Сначала в Петербурге обрадовались все, потому что шар­латанство и хвастовство Муравьева надоело всем; но я не замедлил доказать всеми последующими моими статьями, как далек я был от всякой личности: в лице Муравьева я преследовал общее зло, а вовсе не отдельное какое лицо, через которое это зло проявляется. «Если бы дело шло только собственно о Муравьеве, — писал я министрам, — то он в глазах моих оказался таким нравственным ничтожеством, что я для борьбы собственно с ним не сделал бы движения и мизинцем. Нет, цель моя, которую я всегда открыто и определенно высказывал, это борьба против того всеобще­го зла, которое творит Муравьевых, делает возможными их дела и губит Россию. Если же я средством раскрытия этого зла взял дела Восточной Сибири, то это только по­тому, что здесь все виды общего зла сосредоточились как бы в фокусе и являются в более грубом и через то в более осязательном, так сказать, виде; что поэтому-то я и не рассматриваю дел Муравьева отдельно, а в общей связи их со всем, что делается и повсюду, вследствие чего и при­знаю все высшее управление вполне солидарным с дей­ствиями Муравьева».

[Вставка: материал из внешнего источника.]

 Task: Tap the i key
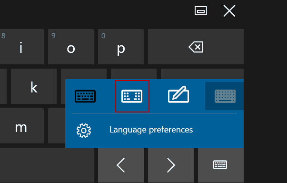pyautogui.click(x=21, y=47)
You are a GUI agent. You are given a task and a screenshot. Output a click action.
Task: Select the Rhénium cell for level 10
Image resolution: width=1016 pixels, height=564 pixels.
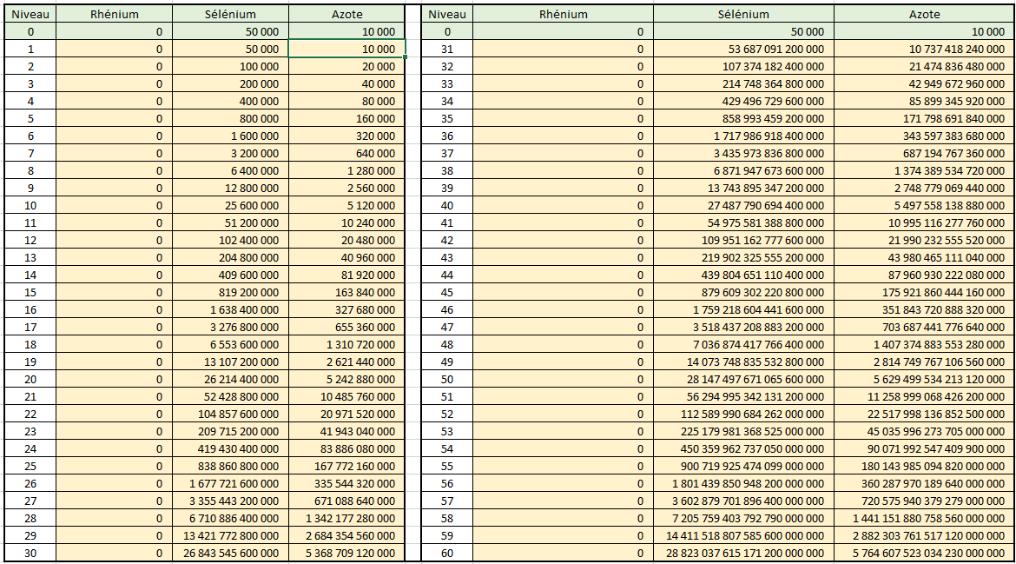pos(114,206)
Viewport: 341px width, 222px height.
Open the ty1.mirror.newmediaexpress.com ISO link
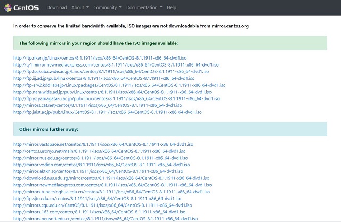coord(116,65)
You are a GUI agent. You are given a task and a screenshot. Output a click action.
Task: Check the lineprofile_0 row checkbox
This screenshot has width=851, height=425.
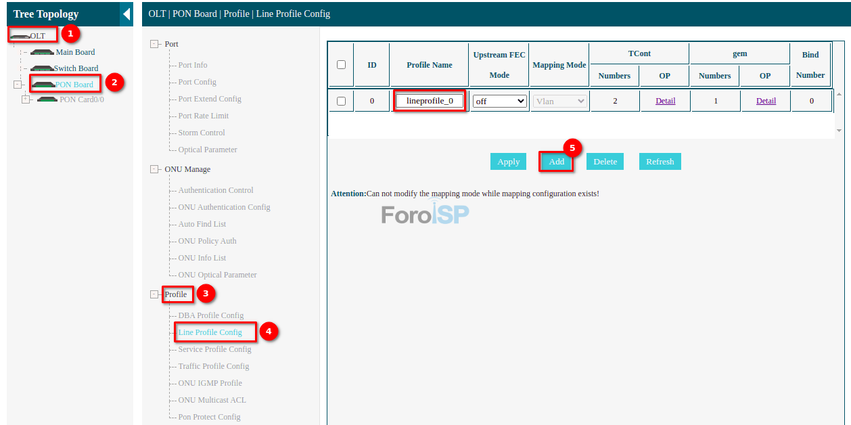click(x=341, y=101)
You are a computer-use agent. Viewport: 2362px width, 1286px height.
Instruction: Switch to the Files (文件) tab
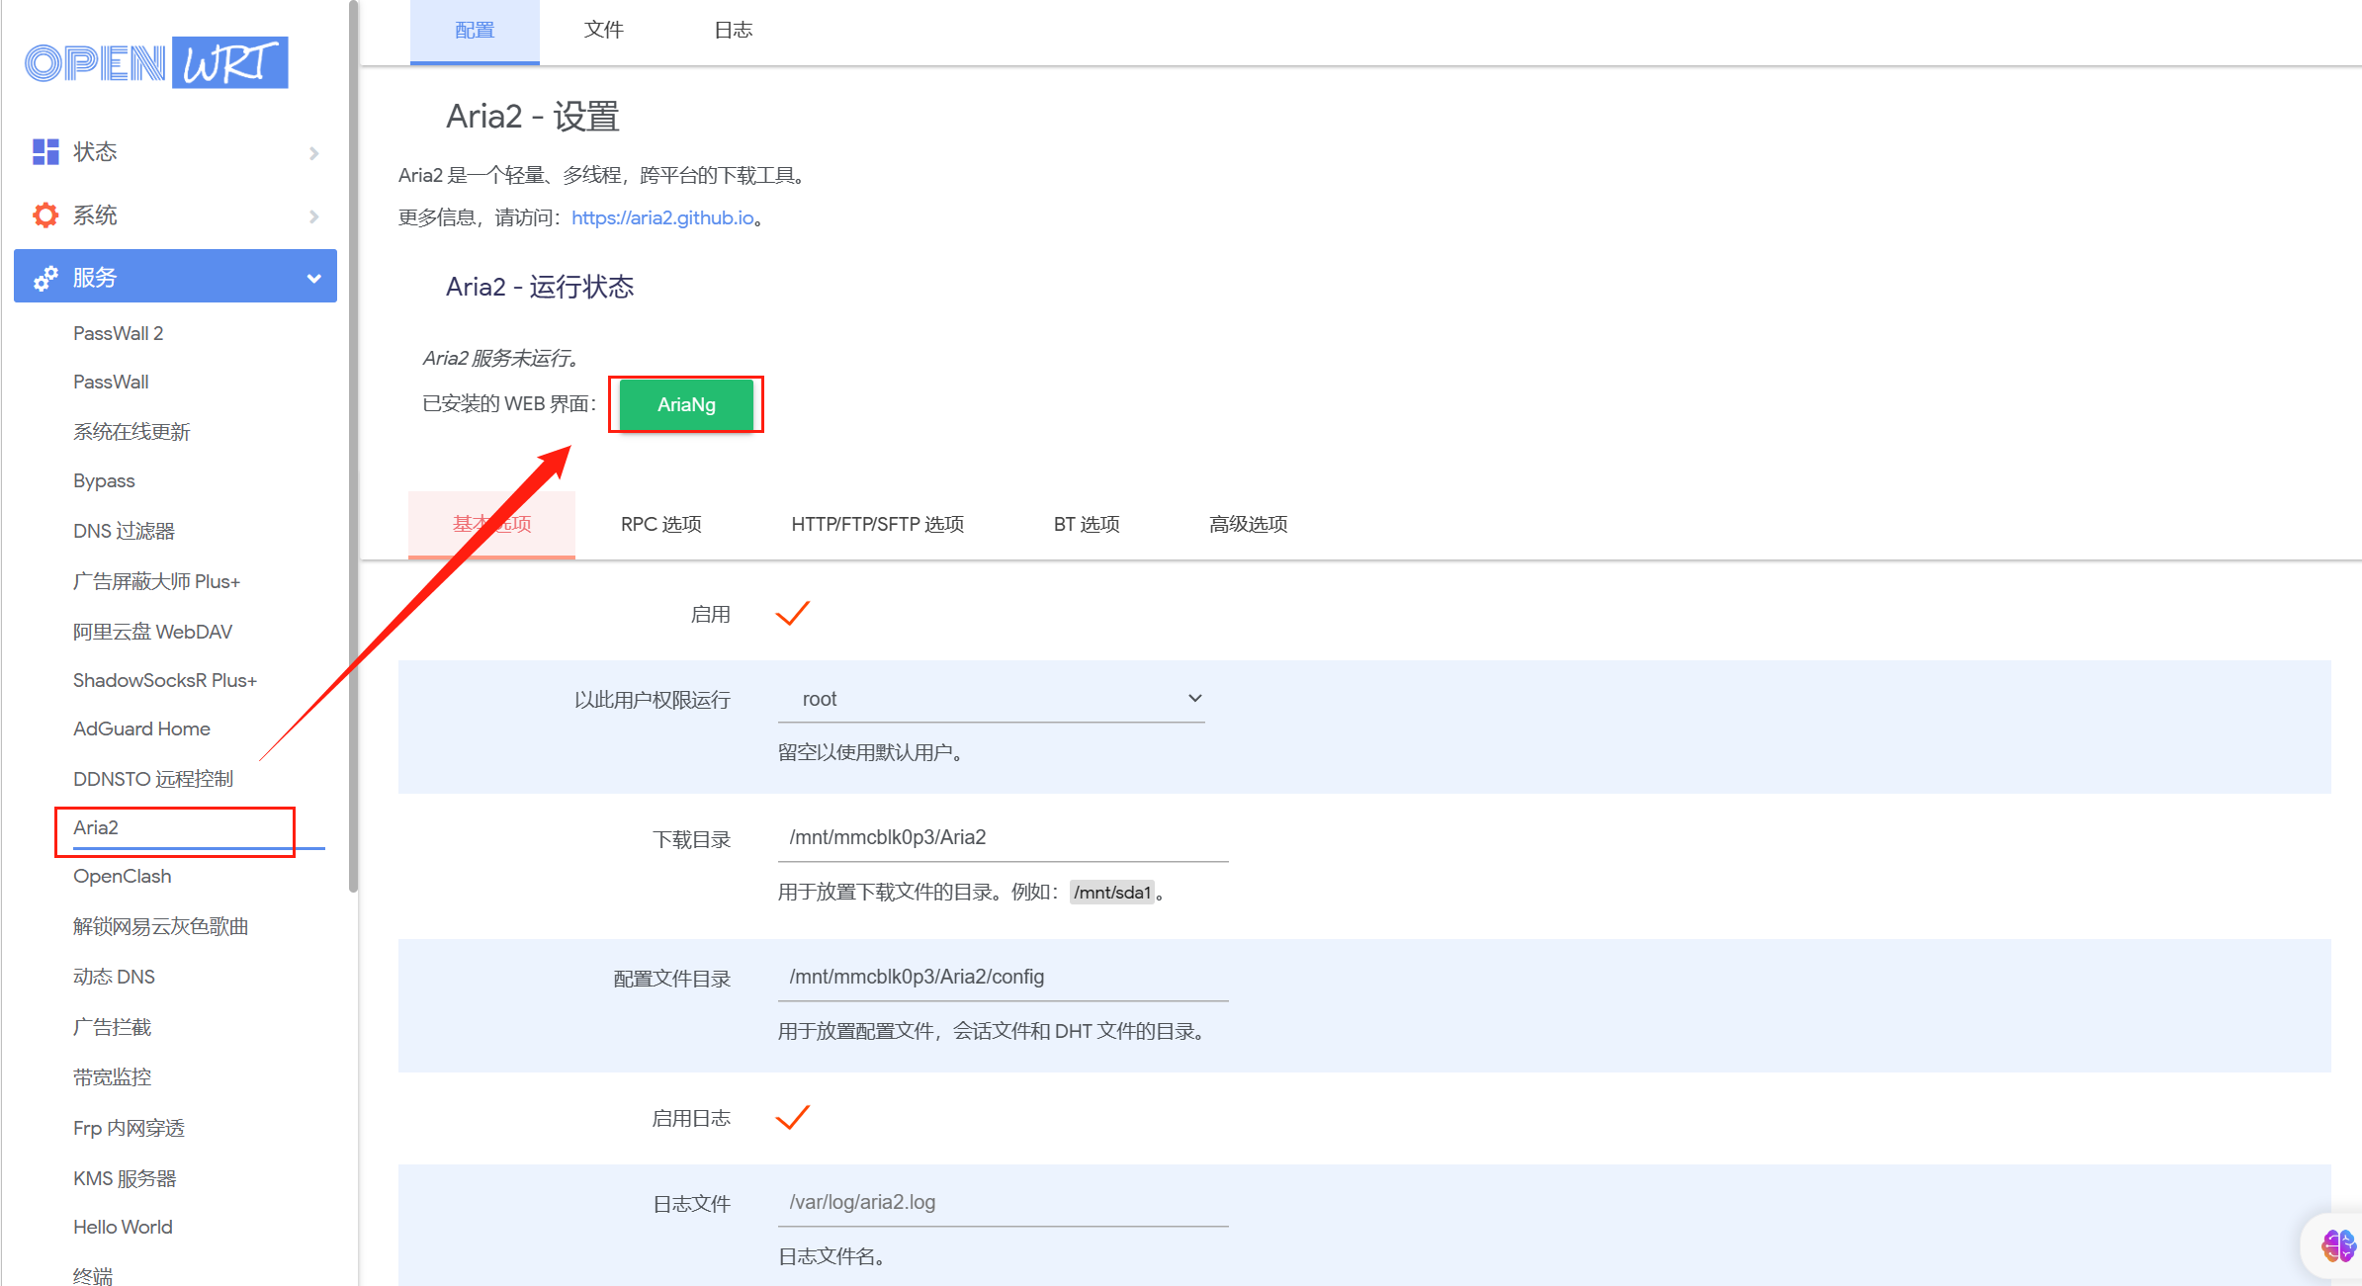(x=603, y=30)
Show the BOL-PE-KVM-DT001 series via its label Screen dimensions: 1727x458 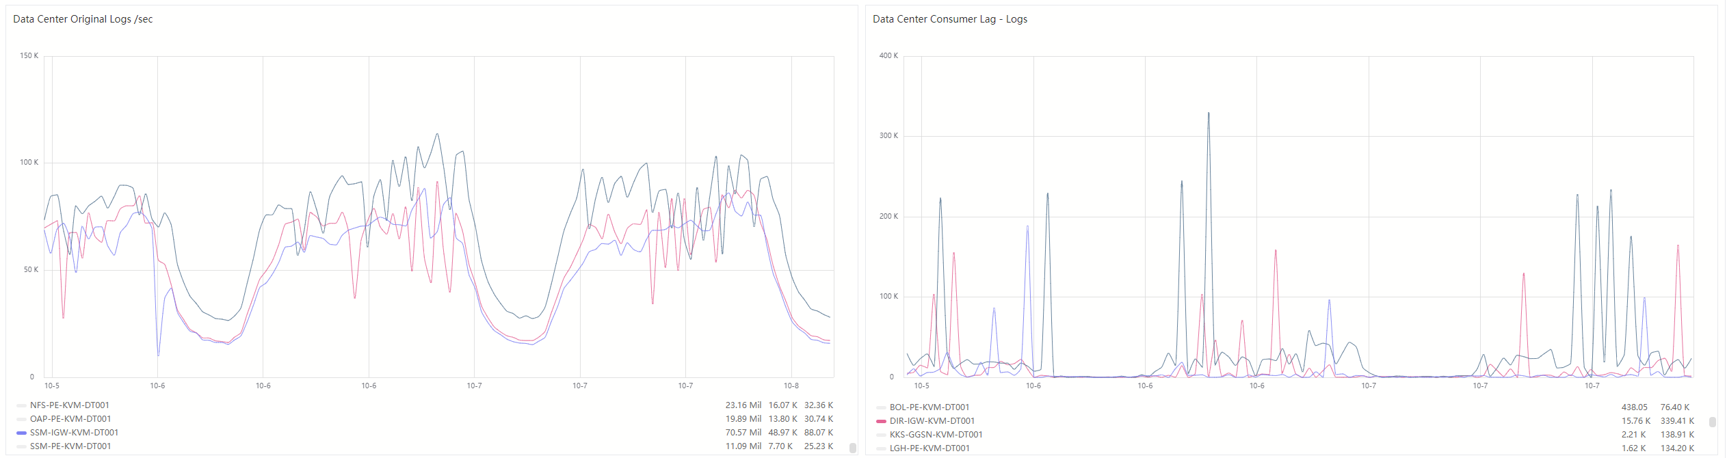[929, 407]
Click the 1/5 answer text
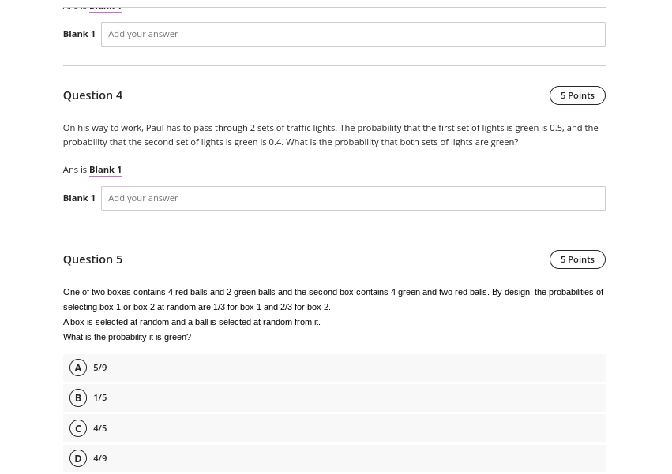 (x=99, y=397)
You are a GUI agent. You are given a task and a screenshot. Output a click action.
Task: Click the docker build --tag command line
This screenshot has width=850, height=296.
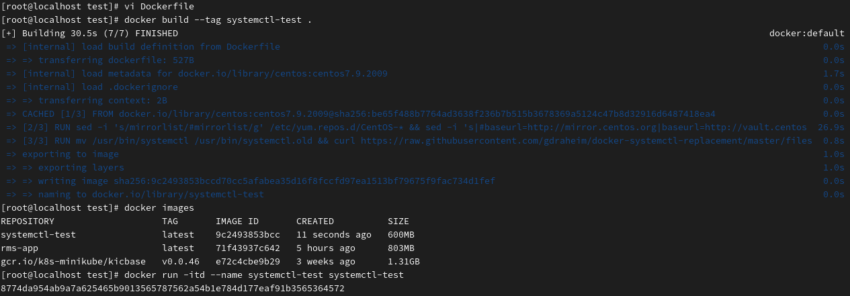(x=157, y=20)
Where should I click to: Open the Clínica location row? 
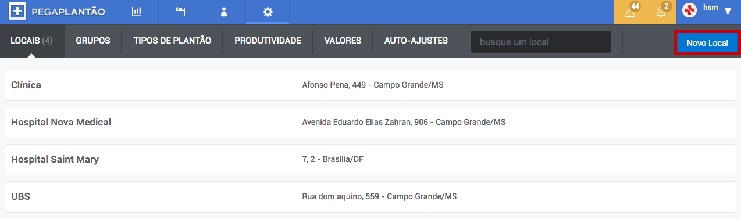click(371, 85)
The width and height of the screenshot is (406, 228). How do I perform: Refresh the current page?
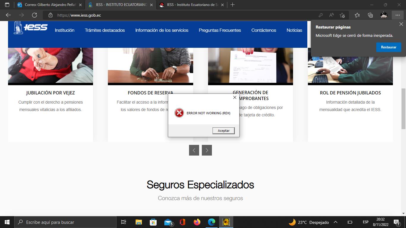34,15

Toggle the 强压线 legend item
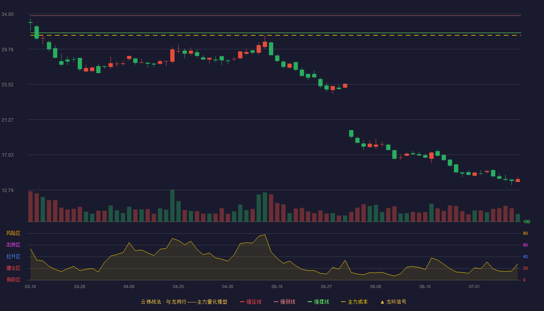[251, 302]
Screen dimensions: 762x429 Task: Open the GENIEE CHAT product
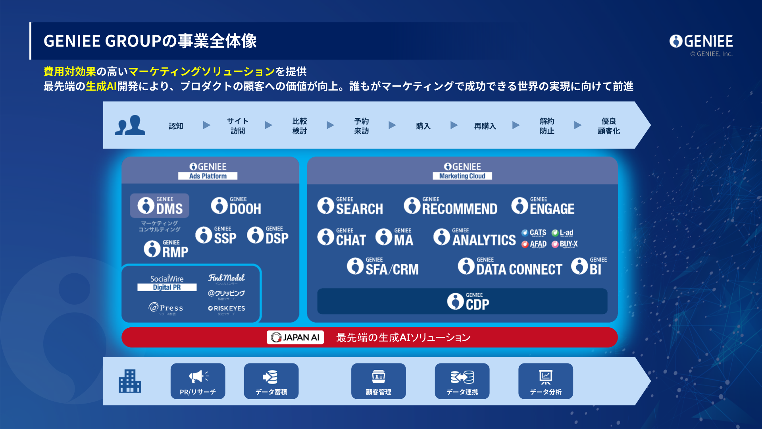tap(342, 237)
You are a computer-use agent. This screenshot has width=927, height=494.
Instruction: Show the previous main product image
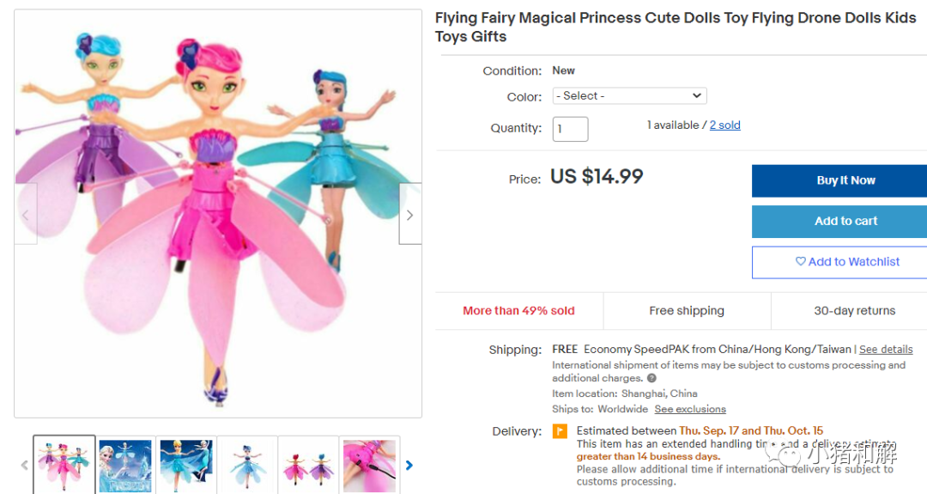[25, 214]
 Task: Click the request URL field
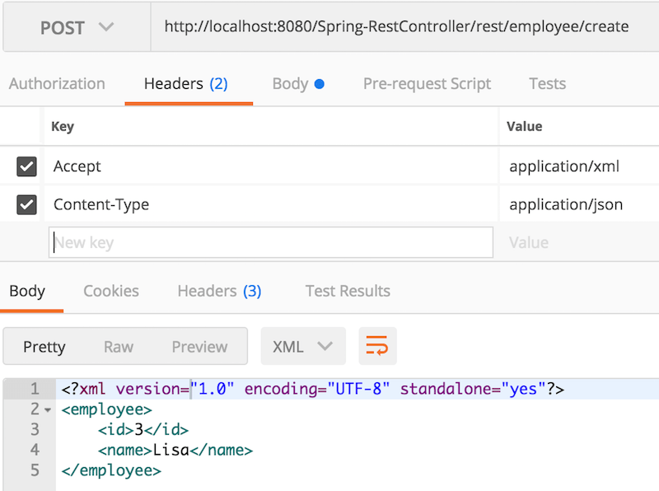point(395,26)
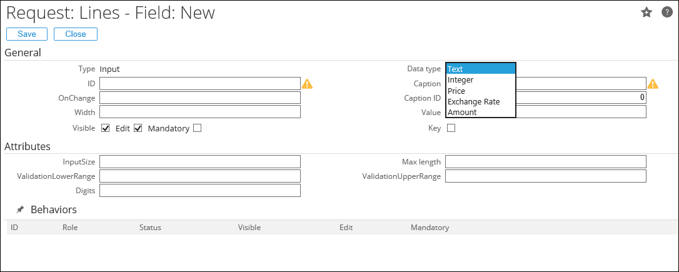Select Exchange Rate data type option
This screenshot has height=272, width=679.
[480, 101]

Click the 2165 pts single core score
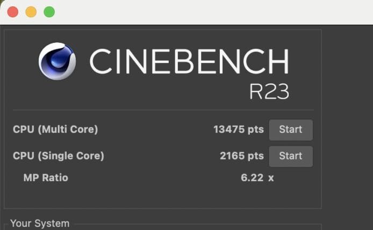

Когда увидели таким образом, что борьба у меня идет на общей государственной, а не на местной какой почве, что я преследую не частное, личное и местное зло, а об­щее, когда я разъяснил те начала, по которым всегда дей­ствовал, и что борьба против Муравьева была только од­ним из приложений общих начал, то, с одной стороны, Сибирский комитет начал задерживать все мои статьи, что и повлекло мою переписку с ним, с главным управлени­ем цензуры и с разными министрами; а с другой стороны, князь Василий Андреевич Долгоруков написал сестре и просил ее посоветовать мне умерить запальчивость моего нападения.

Люди, смеявшиеся над пустотой и бесплодностью об­личительной гласности в том виде, в каком она являлась вследствие ошибочного направления литературы, увиде­ли, что значит настоящая гласность. Все почувствовали себя задетыми, почему и начали принимать все меры, чтобы уменьшить впечатление, произведенное моими статьями, и воспрепятствовать дальнейшему появлению их в печати.